Quote the lines below verbatim, from the line containing "You are a computer-use" through the line containing "point(701,430)", both included. Omit the pictures from your reply.

## DATA EXCERPTS
———

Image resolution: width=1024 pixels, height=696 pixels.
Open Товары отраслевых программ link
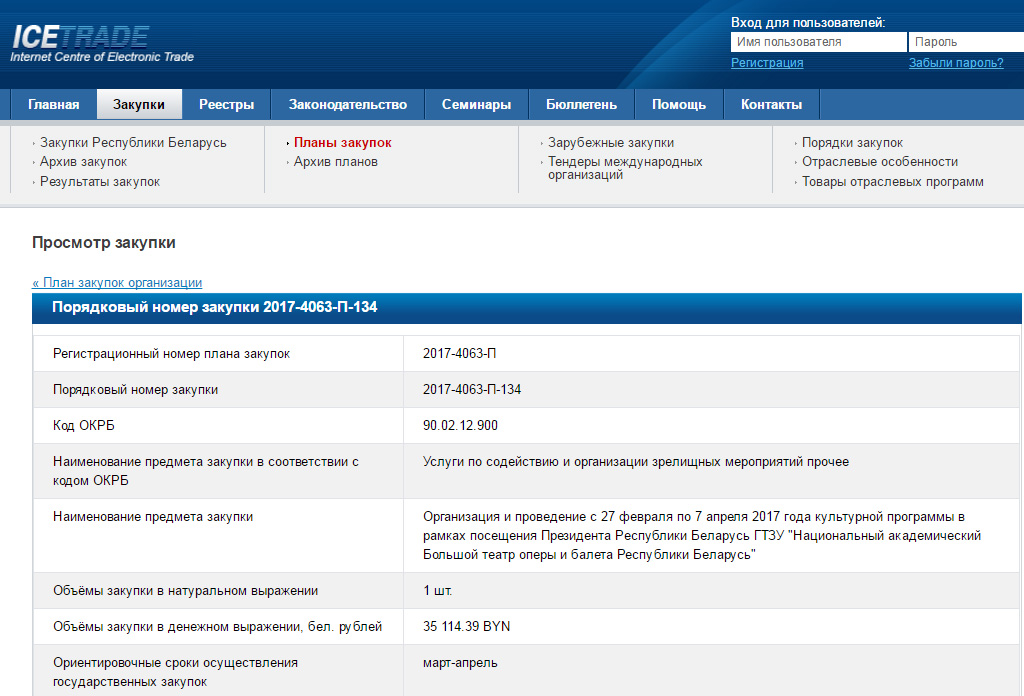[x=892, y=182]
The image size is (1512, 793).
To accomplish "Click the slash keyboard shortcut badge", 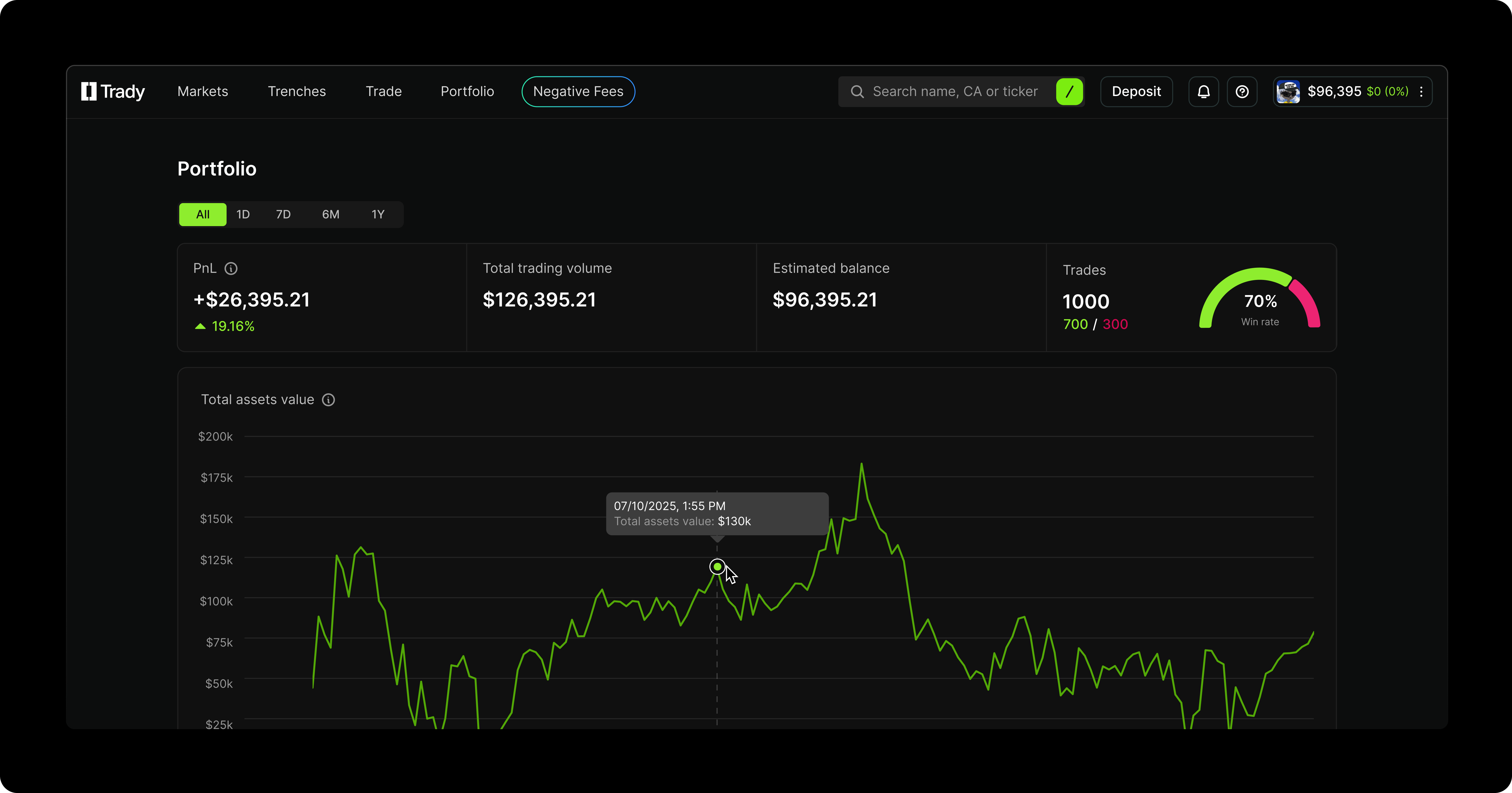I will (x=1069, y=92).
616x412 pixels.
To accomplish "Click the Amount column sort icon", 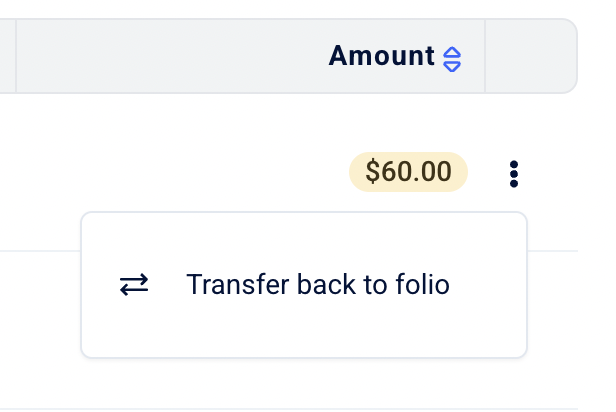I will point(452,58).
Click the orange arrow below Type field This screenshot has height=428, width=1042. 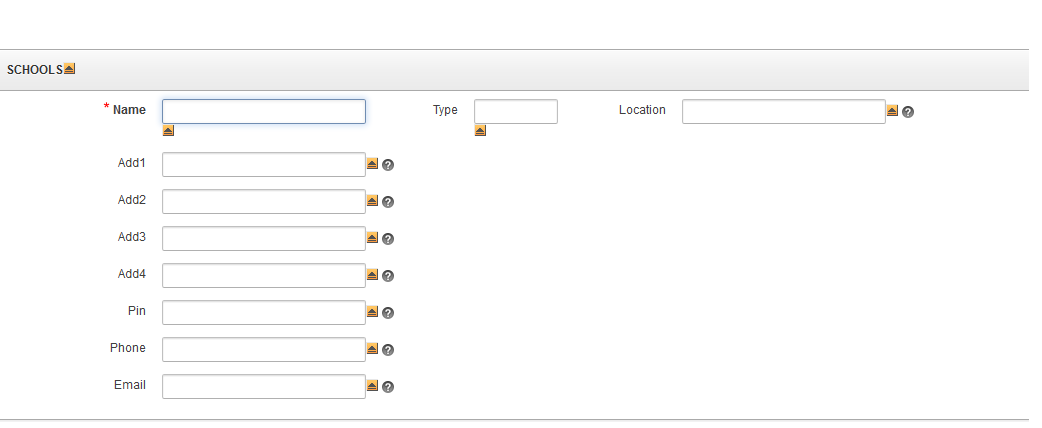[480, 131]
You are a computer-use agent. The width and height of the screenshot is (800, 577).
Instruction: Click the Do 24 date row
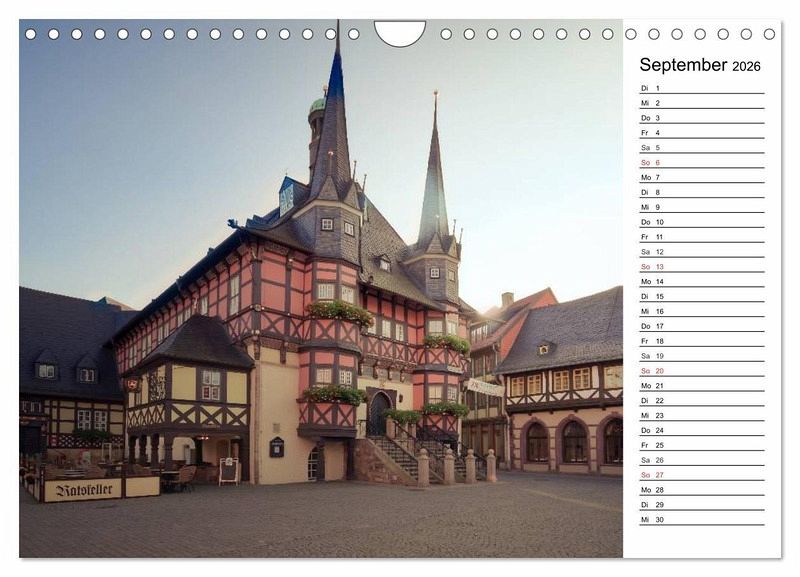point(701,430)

———

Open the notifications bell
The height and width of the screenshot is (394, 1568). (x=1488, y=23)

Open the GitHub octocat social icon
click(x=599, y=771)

———

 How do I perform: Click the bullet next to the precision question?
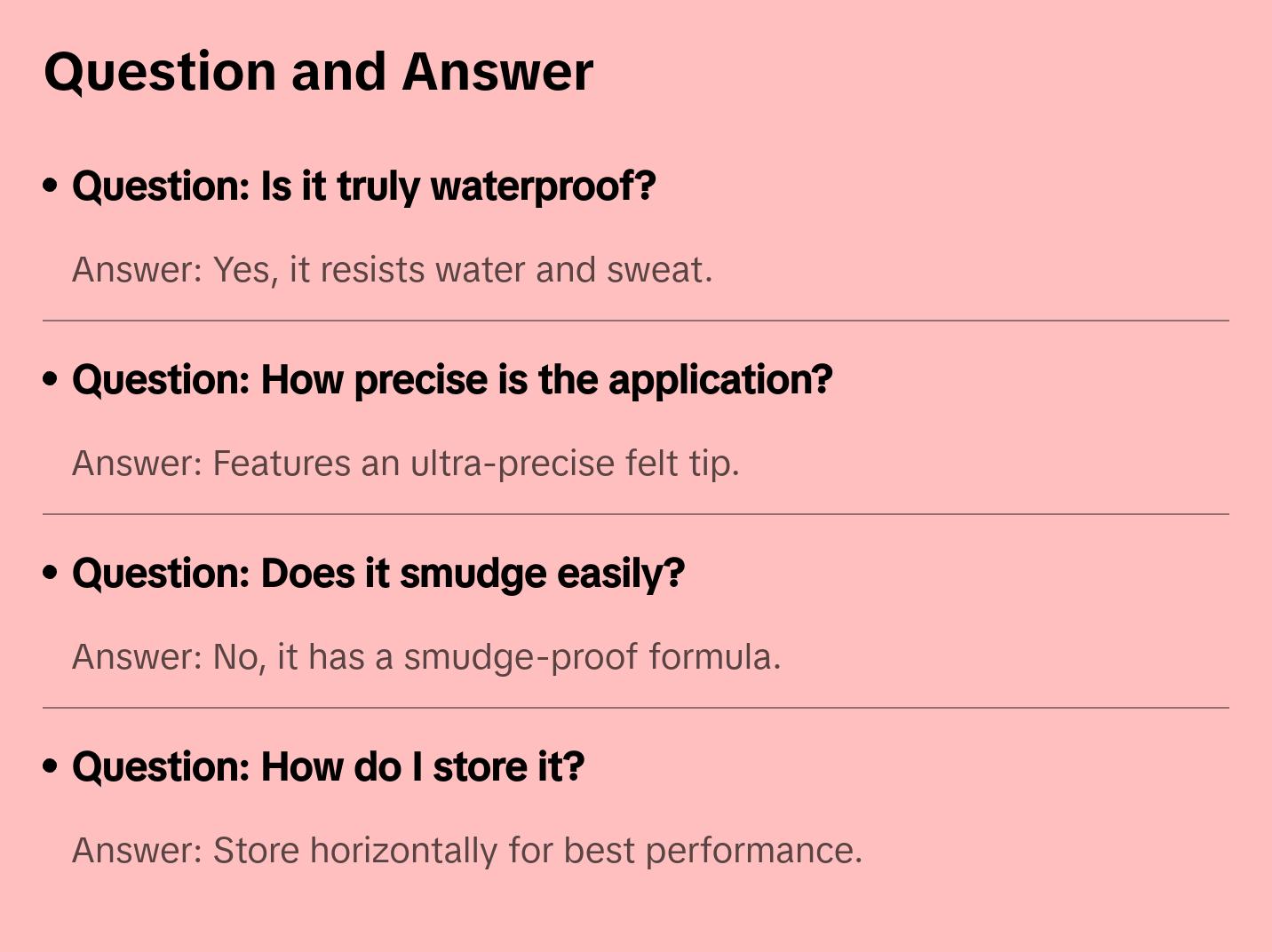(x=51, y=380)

———

## RESPONSE
You are a computer-use agent. The width and height of the screenshot is (800, 577).
Instruction: Click the Do 24 date row
point(701,430)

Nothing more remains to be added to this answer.